[Exercise directions] Please repeat, from the entries that follow, the lines from the one containing "Click the top Washington Auto Mall caption" through the one containing "Click the flame" exactly, adding nothing.

[The input]
BEGIN
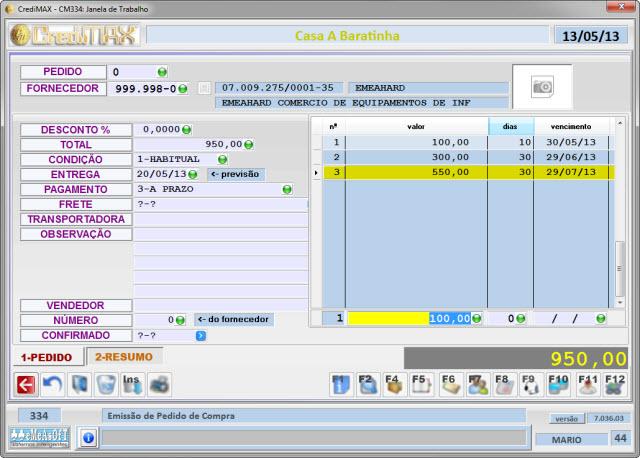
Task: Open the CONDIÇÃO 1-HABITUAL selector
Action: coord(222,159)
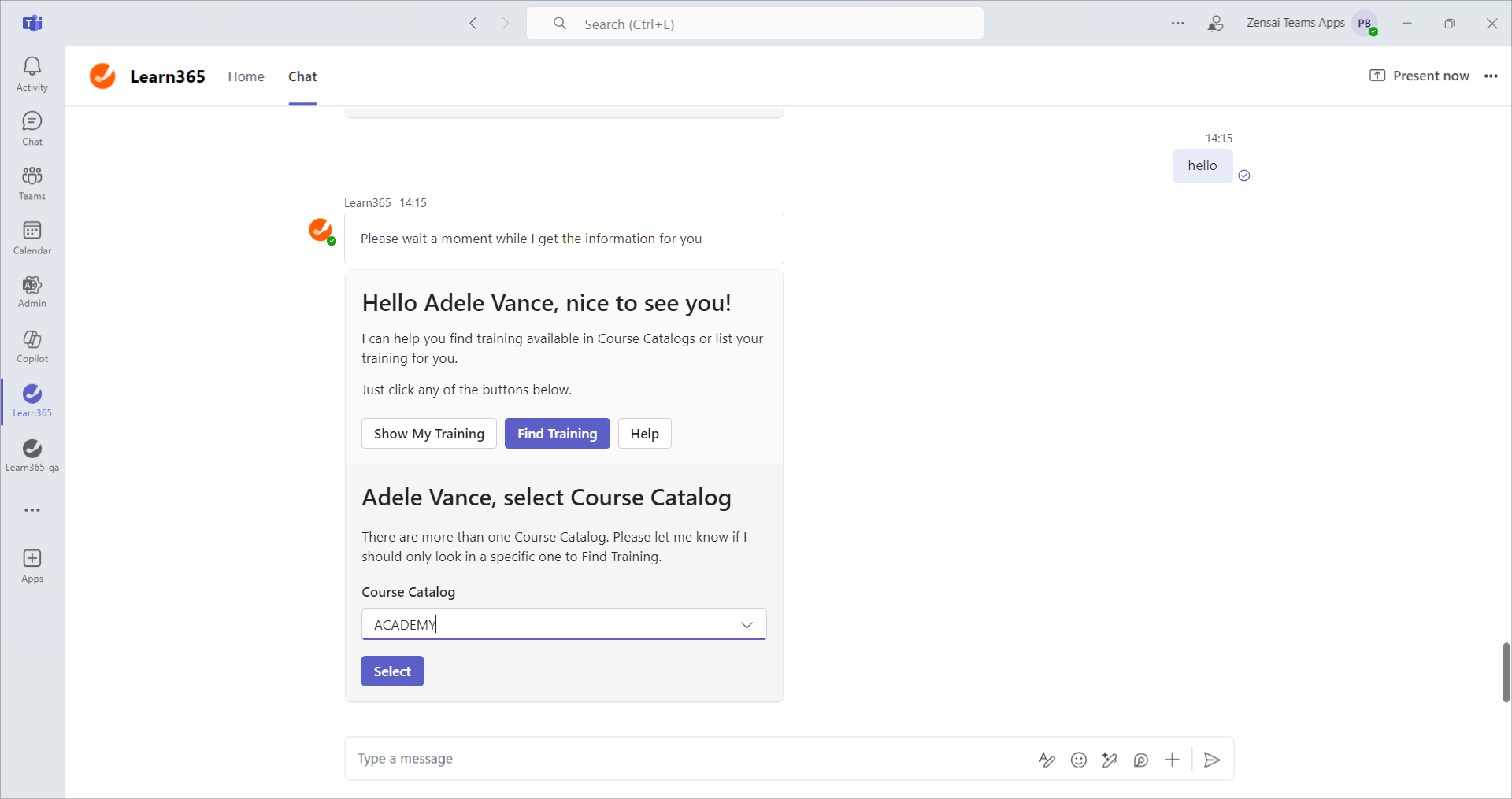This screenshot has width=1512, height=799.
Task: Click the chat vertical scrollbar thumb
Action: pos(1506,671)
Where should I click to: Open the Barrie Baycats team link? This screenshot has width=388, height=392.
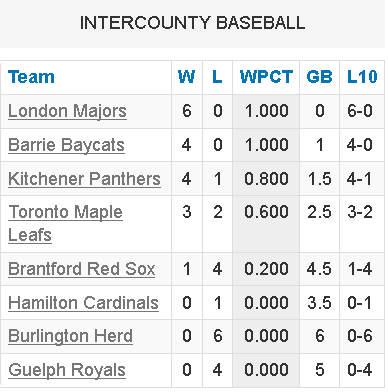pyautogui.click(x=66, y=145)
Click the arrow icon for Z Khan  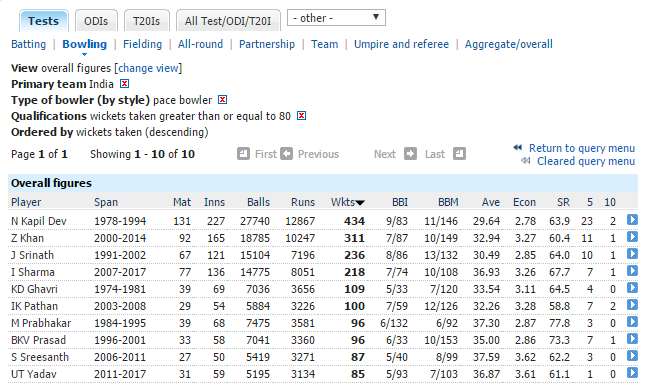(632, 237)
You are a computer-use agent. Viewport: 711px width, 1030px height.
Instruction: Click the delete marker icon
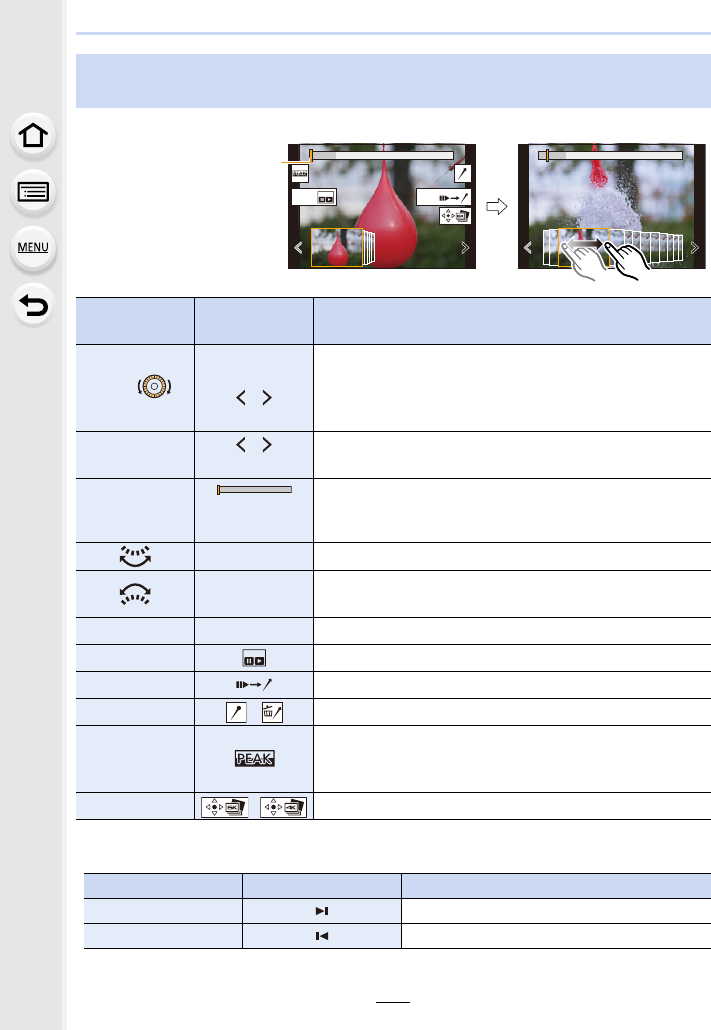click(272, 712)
END
BEGIN
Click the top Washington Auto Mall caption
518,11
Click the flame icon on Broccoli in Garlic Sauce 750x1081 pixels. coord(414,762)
END
BEGIN
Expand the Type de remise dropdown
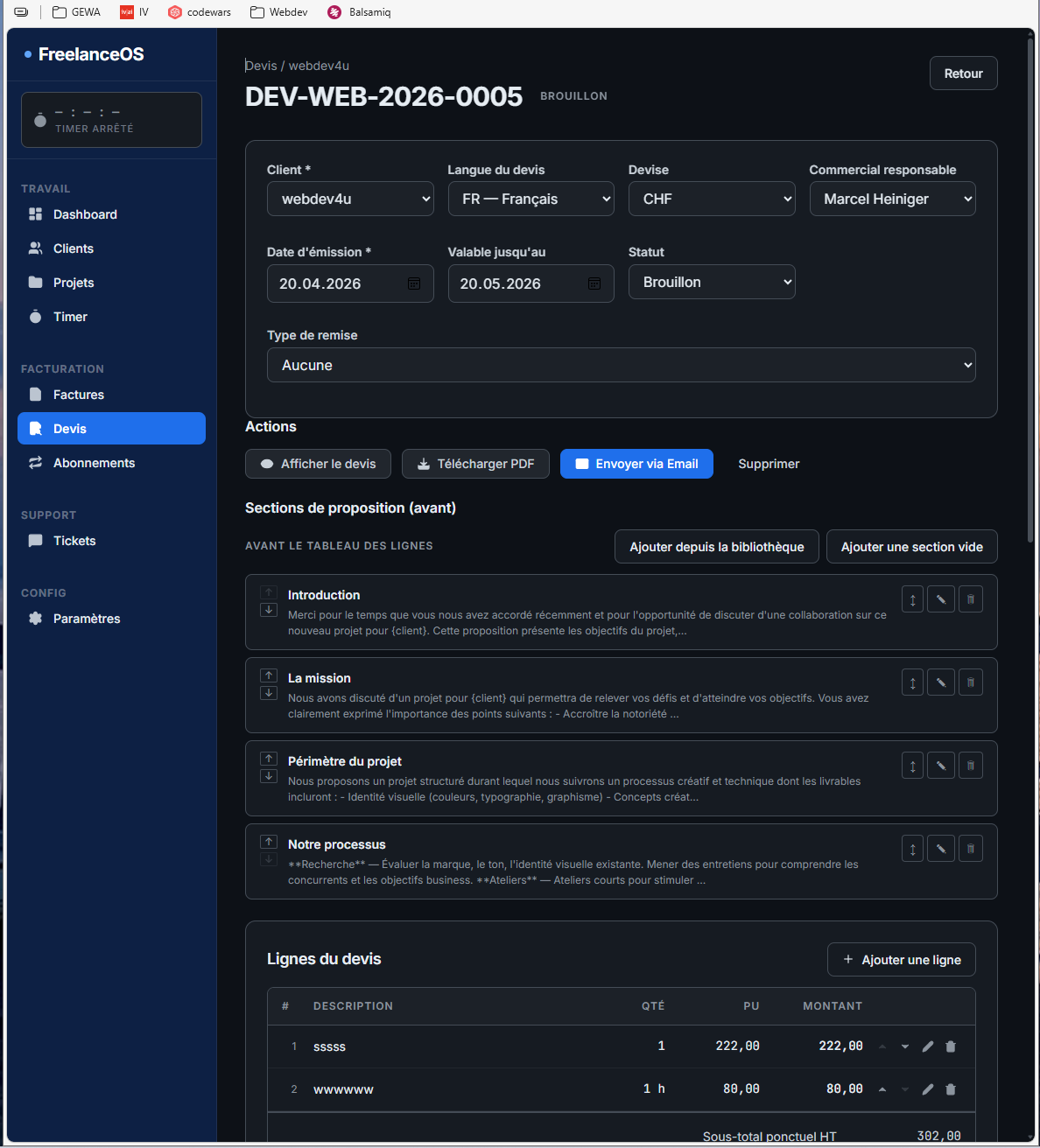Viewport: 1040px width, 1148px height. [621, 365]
END
[Solved problem]
Click the top Washington Auto Mall caption
518,11
Click the flame icon on Broccoli in Garlic Sauce 750x1081 pixels. coord(414,762)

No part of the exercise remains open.